**Your assignment**
Only the lines from the one containing "[WhatsApp] (231, 367)" through the one containing "Peringati HUT Ke-81" should be printed, exactly as they appear below, with both ends included.

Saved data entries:
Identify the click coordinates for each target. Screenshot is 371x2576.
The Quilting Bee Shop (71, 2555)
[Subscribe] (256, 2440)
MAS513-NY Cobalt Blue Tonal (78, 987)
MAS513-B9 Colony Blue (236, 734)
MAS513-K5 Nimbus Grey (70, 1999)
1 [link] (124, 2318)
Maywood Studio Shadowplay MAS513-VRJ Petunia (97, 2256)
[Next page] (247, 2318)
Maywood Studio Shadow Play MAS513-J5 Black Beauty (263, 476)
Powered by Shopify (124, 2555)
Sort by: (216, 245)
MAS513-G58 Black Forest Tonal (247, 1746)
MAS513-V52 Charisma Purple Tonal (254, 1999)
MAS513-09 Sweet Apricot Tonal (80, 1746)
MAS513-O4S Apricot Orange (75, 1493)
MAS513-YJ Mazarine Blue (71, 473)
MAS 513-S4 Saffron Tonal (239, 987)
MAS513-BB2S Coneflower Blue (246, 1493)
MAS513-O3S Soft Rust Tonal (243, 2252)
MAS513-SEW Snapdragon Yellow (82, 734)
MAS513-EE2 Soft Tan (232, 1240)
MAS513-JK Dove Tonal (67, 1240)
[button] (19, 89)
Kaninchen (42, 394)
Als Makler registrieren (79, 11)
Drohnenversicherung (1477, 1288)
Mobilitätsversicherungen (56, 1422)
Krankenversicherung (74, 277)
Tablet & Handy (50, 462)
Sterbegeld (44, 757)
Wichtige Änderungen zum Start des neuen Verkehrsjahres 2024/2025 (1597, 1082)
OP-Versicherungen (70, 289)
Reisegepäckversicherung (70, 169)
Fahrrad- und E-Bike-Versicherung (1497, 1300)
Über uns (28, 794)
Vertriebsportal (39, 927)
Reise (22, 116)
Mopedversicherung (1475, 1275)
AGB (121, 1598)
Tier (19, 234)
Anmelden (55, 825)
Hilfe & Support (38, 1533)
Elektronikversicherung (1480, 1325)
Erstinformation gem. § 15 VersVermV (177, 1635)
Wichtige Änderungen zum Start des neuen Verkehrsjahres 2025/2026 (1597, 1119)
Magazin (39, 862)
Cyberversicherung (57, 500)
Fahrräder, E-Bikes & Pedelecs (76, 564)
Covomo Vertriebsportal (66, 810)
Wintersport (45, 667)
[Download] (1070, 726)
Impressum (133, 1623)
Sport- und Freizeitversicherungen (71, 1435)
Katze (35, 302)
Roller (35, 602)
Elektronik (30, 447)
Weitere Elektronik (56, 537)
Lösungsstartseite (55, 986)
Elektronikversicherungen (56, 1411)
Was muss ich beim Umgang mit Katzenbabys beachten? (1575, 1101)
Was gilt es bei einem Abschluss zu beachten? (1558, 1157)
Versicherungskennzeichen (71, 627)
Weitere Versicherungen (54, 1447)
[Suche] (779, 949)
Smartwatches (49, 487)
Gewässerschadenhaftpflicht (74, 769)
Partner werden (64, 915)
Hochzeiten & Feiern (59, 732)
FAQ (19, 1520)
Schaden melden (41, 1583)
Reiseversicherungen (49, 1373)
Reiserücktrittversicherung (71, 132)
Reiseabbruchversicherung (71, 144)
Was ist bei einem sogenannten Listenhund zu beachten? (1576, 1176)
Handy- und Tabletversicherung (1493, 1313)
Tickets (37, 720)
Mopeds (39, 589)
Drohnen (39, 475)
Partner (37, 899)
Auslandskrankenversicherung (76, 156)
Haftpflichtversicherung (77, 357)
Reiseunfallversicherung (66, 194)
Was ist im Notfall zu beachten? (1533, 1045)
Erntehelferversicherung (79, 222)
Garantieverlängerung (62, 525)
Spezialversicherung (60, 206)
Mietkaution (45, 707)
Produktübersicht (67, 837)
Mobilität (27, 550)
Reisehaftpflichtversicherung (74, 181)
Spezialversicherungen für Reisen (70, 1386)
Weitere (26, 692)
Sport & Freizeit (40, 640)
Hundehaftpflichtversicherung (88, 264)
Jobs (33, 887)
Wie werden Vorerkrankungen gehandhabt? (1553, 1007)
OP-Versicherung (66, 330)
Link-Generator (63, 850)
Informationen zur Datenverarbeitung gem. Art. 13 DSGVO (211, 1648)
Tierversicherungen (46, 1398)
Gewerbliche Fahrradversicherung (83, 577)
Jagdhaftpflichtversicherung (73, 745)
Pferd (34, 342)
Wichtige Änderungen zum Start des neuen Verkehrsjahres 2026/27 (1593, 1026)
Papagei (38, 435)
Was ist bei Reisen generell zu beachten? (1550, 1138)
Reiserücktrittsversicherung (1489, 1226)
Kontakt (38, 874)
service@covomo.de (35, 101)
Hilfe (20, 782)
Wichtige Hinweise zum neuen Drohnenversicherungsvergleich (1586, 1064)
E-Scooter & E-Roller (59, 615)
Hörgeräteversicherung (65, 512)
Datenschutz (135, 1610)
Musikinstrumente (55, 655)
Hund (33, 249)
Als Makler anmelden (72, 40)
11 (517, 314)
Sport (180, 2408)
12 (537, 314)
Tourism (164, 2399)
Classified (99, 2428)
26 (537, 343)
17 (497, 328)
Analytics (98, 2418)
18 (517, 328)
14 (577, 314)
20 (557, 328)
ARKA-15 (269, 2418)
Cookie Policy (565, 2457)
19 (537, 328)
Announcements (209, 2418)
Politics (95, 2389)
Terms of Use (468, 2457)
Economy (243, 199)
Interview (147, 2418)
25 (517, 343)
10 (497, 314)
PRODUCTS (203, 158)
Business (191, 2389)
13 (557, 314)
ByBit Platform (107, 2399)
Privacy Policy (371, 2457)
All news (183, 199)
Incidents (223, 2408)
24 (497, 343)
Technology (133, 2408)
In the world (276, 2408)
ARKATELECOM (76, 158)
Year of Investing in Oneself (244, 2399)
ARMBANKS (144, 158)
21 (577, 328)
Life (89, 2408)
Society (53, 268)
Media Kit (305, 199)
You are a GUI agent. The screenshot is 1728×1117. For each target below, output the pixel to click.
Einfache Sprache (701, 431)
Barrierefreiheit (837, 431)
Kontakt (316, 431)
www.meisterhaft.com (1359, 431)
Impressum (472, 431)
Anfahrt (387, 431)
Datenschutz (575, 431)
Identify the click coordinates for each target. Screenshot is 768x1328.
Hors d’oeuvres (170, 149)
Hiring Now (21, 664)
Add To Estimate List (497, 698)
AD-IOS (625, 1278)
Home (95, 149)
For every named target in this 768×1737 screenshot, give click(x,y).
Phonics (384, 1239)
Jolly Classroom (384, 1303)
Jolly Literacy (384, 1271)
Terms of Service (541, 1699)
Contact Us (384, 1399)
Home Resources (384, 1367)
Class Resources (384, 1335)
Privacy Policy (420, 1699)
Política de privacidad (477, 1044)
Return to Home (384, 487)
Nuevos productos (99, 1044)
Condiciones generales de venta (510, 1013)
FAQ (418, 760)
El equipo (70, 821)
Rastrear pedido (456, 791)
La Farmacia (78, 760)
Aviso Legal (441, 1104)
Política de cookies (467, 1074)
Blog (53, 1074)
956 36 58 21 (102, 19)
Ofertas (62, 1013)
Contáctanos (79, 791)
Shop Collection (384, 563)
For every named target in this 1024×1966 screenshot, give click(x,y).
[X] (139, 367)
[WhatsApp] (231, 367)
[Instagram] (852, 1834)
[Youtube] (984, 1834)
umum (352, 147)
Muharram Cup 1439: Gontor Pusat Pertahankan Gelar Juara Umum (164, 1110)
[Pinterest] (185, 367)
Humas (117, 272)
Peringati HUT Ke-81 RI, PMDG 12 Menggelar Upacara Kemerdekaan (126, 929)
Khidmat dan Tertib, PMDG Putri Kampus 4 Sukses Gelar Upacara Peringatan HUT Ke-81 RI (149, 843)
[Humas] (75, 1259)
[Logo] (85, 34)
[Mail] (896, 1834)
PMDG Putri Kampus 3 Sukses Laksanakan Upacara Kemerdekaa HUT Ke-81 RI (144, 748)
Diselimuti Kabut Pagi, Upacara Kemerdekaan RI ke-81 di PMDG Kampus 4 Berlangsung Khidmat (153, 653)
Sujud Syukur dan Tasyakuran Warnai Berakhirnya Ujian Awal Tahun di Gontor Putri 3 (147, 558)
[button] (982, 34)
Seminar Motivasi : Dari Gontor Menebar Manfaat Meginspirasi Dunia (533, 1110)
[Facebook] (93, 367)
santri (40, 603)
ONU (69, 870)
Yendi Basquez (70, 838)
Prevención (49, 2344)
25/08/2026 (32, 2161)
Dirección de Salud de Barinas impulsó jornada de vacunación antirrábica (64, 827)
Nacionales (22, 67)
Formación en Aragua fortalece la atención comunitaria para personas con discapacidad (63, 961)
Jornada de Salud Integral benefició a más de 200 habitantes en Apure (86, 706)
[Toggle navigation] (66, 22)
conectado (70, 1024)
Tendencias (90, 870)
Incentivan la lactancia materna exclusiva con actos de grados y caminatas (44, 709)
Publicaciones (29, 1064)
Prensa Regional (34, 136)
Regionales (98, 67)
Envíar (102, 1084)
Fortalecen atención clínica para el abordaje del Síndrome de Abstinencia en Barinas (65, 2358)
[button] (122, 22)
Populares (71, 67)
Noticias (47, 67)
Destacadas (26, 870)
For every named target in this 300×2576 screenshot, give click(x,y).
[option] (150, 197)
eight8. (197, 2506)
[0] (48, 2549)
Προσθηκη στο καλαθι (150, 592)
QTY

**Answer section**
[WhatsApp] (231, 367)
[Instagram] (852, 1834)
[Youtube] (984, 1834)
umum (352, 147)
Muharram Cup 1439: Gontor Pusat Pertahankan Gelar Juara Umum (164, 1110)
[Pinterest] (185, 367)
Humas (117, 272)
Peringati HUT Ke-81 RI, PMDG 12 Menggelar Upacara Kemerdekaan (126, 929)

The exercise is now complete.